- [ACTIVITY]: Return the data below exactly, stopping after the line with "Open the 가가 text size menu".

::::

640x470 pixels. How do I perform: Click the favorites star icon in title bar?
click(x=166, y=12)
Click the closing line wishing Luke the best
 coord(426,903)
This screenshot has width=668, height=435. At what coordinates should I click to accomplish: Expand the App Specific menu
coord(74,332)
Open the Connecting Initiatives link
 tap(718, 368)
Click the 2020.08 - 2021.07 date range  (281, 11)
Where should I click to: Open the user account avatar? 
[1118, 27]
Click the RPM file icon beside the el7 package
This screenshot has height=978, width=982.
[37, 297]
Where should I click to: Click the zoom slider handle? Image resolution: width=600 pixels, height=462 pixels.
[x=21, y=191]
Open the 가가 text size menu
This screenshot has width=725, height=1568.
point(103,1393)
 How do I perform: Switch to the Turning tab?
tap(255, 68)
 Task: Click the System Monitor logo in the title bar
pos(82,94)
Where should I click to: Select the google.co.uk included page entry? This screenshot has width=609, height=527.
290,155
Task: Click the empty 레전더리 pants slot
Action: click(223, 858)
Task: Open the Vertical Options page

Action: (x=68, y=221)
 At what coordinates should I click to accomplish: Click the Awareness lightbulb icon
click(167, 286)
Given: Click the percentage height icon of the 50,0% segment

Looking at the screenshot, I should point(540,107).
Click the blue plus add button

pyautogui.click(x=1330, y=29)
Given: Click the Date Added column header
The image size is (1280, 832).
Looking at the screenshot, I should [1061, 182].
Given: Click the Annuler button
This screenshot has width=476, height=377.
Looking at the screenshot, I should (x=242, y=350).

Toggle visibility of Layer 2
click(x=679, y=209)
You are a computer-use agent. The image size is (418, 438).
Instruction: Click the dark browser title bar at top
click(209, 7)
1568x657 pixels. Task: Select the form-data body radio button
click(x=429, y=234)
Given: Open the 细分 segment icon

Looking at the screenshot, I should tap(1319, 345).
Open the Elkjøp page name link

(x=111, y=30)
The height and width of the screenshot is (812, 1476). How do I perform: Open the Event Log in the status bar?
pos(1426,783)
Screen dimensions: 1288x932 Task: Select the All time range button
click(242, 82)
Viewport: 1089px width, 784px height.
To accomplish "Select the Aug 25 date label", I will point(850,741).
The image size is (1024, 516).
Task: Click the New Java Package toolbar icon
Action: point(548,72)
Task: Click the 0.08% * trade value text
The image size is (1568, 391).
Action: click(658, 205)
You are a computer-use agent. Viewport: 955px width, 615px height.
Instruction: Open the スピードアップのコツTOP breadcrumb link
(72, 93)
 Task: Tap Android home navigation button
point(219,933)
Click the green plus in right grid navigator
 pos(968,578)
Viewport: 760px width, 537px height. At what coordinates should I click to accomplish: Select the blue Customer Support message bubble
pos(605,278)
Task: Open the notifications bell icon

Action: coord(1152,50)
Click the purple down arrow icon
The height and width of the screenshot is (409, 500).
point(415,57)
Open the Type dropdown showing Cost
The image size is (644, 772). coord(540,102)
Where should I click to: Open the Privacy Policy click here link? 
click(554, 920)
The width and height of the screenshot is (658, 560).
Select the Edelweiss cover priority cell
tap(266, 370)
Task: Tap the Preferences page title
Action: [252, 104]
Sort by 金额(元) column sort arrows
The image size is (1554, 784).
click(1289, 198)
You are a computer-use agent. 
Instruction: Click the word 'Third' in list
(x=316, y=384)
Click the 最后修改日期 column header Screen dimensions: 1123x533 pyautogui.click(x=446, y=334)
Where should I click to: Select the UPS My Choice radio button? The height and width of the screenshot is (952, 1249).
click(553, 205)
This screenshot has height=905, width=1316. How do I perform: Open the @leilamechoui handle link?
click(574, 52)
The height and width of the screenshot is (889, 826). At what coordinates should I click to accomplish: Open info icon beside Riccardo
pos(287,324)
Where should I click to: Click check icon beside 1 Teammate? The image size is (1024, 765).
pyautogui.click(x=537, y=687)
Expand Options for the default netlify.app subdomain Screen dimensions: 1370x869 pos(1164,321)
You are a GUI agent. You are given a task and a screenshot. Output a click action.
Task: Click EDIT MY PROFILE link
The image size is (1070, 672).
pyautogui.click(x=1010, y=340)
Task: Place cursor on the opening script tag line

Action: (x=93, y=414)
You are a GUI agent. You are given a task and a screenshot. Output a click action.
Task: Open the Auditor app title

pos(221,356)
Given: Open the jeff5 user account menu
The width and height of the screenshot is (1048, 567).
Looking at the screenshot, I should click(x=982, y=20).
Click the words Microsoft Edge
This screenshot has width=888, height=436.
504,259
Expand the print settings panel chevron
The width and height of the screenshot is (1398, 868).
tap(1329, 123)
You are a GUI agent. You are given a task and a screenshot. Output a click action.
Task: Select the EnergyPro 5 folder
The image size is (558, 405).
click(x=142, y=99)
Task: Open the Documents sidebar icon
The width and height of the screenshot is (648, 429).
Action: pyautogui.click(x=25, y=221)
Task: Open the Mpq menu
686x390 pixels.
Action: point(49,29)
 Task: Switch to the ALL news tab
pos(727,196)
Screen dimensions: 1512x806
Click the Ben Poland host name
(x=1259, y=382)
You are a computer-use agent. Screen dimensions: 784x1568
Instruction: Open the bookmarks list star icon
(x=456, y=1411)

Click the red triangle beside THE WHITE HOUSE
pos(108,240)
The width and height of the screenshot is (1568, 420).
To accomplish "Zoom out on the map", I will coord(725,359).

::::

- [RESULT OF THIS TASK]:
640x470 pixels. How do I perform: Click the favorites star icon in title bar?
click(x=166, y=12)
Click the closing line wishing Luke the best
 coord(426,903)
This screenshot has width=668, height=435. At what coordinates should I click to accomplish: Expand the App Specific menu
coord(74,332)
Open the Connecting Initiatives link
 tap(718, 368)
Click the 2020.08 - 2021.07 date range  (281, 11)
Where should I click to: Open the user account avatar? 
[1118, 27]
Click the RPM file icon beside the el7 package
This screenshot has height=978, width=982.
[37, 297]
Where should I click to: Click the zoom slider handle? Image resolution: width=600 pixels, height=462 pixels.
[x=21, y=191]
Open the 가가 text size menu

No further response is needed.